BETTER FINANCE congratulates the Norwegian Consumer Council (NCC) on its historic collective redress victory in the name of individual fund investors in Europe.
On Friday 28 February, the Supreme Court of Norway unanimously upheld the 2019 decision of the Oslo Court of Appeals obliging DNB ASA, Norway's largest financial services group, to pay back the equivalent of € 34 million to nearly 180,000 individual savers
In a landmark case for European savers, the Norwegian banking group’s asset management arm was found guilty of closet indexing, referring to the practice of fund managers claiming to manage portfolios actively when in reality the fund is managed passively and stays close to a benchmark. Managers of such falsely active funds charge fees for active management whilst in reality they merely track their mainstream benchmarks, a much cheaper service to provide.

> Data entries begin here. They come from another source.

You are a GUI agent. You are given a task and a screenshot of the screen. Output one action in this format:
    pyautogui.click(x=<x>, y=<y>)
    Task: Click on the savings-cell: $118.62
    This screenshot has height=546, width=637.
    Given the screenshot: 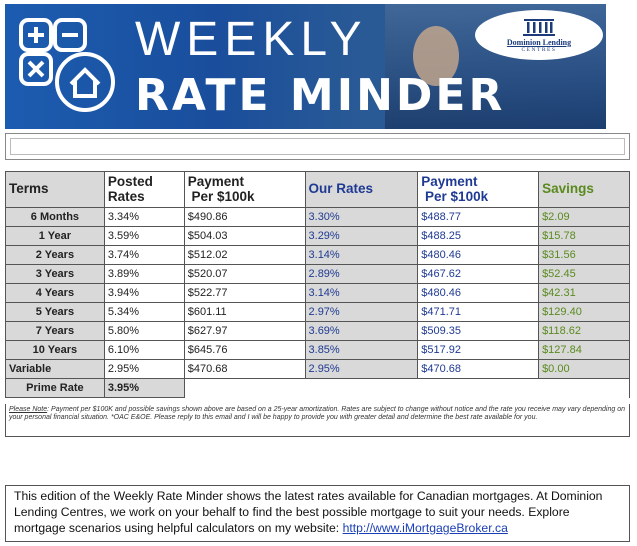 What is the action you would take?
    pyautogui.click(x=584, y=331)
    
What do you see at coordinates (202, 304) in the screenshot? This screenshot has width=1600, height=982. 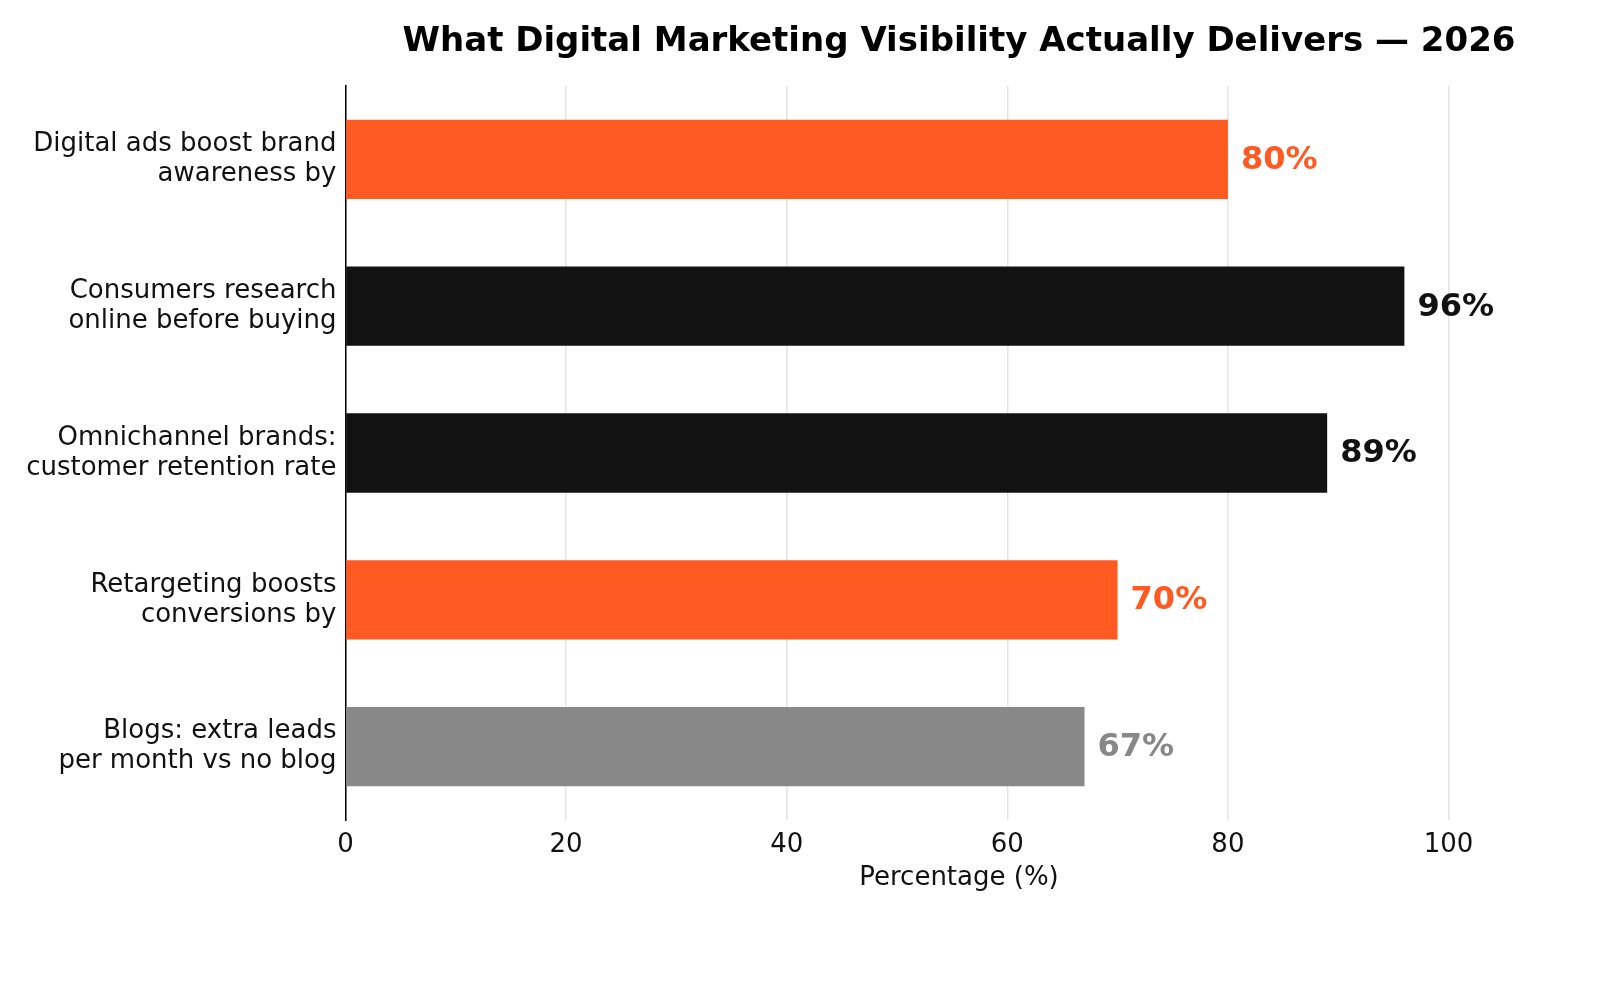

Apart from the Financial Conduct Authority (FCA) - the financial regulatory body in the United Kingdom - National Supervisors of the main EU fund domiciles where BETTER FINANCE found most evidence of suspicious funds have so far failed to take any meaningful action to protect investors against this practice.
BETTER FINANCE is particularly pleased with this result in light of its ongoing uphill campaign advocating for an effective EU-wide collective redress mechanism for all financial services users such as savers, retail investors, life insurance policy holders, pension fund participants, small and individual shareholders or employee shareholders, that would ensure that all EU citizens as savers and investors have access to recourse.
The case also sets a record, considering the vast number of participants, and precedent, in that the practice of closet indexing, due to a lack of a legal and measurable definition, is particularly difficult to demonstrate.
BETTER FINANCE also feels encouraged by the statement from the NCC stating that the case has implications beyond the specific claim against DNB, giving “reason to expect that other banks and fund management companies [also in other countries], that have made similar mistakes now will clean up on their own initiative”.